If all our sites were as successful, they might also have the penalty. So the issue would become not to focus on what is unique about this one site, but to fix the unknown problem that might be affecting all sites. Depending on what I come up with to fix, this could mean a massive reworking of our system so I wonder what others think of this theory.

Does this seem to resonate with others' experiences?

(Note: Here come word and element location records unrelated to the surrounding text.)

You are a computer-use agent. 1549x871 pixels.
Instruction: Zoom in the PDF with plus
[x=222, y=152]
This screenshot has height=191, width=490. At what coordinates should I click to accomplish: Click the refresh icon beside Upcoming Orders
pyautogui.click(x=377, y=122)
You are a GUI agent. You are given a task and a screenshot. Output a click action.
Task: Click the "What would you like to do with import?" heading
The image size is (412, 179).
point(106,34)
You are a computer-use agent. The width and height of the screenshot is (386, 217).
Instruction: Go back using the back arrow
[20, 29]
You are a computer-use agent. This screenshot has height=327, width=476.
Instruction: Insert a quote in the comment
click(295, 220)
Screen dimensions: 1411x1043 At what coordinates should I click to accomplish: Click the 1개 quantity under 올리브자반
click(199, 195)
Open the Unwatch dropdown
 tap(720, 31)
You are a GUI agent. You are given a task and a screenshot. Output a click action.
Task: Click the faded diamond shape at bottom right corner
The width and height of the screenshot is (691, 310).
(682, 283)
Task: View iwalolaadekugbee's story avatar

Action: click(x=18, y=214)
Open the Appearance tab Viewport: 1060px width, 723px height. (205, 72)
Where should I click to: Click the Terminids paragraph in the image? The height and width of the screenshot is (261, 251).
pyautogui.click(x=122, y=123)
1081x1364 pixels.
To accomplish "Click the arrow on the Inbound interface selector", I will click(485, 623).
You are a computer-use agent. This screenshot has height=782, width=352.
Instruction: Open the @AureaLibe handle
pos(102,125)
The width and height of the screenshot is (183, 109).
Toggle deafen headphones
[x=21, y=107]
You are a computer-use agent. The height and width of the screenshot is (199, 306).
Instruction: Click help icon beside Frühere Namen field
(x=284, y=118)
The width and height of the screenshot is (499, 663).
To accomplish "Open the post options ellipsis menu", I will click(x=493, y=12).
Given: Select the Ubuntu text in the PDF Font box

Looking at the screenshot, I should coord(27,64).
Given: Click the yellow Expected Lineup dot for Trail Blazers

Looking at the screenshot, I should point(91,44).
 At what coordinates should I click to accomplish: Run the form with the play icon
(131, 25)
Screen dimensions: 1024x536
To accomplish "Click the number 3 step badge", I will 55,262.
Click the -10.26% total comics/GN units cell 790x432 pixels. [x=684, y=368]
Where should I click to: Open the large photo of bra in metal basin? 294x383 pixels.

Incidentally, we have done nothing sneaky with linking to warrant the #1 for that competitive term. It's an old site with good quality, original content that naturally gets a lot of inbound links from .edu sites and other reliable sites.

Thanks!

theBear

10:48 pm on Nov 29, 2006 (gmt 0)

WebmasterWorld Senior Member 10+ Year Member



Nippi intoned on 29 November 2006,

"We have a weekly management meeting, where everyone reports on what they are doing, why they are doing it. Its just good business."

After which a very sleepy (it is hibernation season at theBear's lattitude) woodland critter asks (whilst perusing his magnificent bridge and thinking of a possible sale).

Do you believe everything you are told?